Choose a spritzer or low-alcohol cocktail: Less-boozy options are appearing more often on cocktail menus. If they’re not listed, just ask the bartender, or try a wine spritzer (great for weddings or events with limited choice) or a liqueur and soda (like a spritz but without the sparkling wine). Campari is my go-to liqueur, but vermouth, St. Germain (elderflower liqueur) and Aperol are also great options. If a 142 ml (5 oz) wine spritzer is made with half wine, half soda, you’re only consuming half of a serving of alcohol, according to CCSA guidelines. The same goes for liqueurs—the CCSA says one serving of spirits (whisky, vodka, gin) is 43 ml (1.5 oz) of a 40 percent alcohol spirit. But since liqueurs clock in at 11 to 25 percent alcohol, your serving size of alcohol goes down by a similar proportion.

Order a half-pint of beer or a low-ABV (alcohol by volume) beer: These aren’t always advertised, but most bars will be happy to pour you a smaller serving. And most menus have their beer’s ABV percentage listed. If not, ask your bartender, or go for a radler or session ale, which are lower in alcohol.

Eat before you drink: Having some food, like a fatty, carby snack, before drinking helps you better tolerate alcohol so you can make better decisions, like whether or not you’ll have another drink. “This easy strategy slows down the speed at which alcohol hits your system,” says MacKay. Wait until after the appetizer arrives to order your first drink, or have a snack at home before you leave if you anticipate drinking right away. “Nuts, peanut butter or cheese are handy to put in the stomach before eating,” explains MacKay. “Chips are good too because they have a higher fat content.”

Tips in general:

Experiment with different low or no-ABV brands: If you’ve tried one non-alcoholic beer and weren’t a fan, don’t write off them all—there are many options on store shelves these days, and you’re sure to find one you like. If you need a place to start, try Partake and Libra for beer, Frico and Joiy for canned wines, and Sobrii and Lyre’s for non-alc spirits.

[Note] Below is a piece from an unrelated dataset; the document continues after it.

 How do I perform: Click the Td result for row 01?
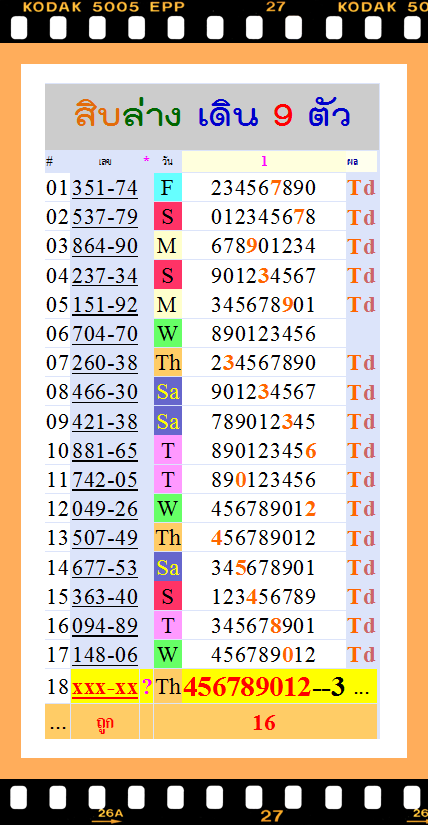362,188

Set weekly consumption goals: “Make choices about when and where you will drink in advance,” says MacKay. If I plan to drink for a friend’s birthday on the weekend, I’ll opt not to drink during the week.

Change your habits: “Try to better understand the function alcohol serves when you want to drink,” says MacKay. “Are you using alcohol to reduce stress, lubricate social situations, enhance your libido, manage negative emotions?” If so, you may want to find other ways to meet those needs. For me, I’ve found catch-ups with friends to be equally enjoyable without alcohol.

How’s my Damp Year going? Well, I’m sleeping better, I feel great having fewer hangovers to contend with, and I’m saving a bit of money when I go out. I still drink on occasion (a friend’s birthday, for example), but I can better appreciate the times that I do drink. Plus, I’m getting more comfortable with socializing without alcohol, too.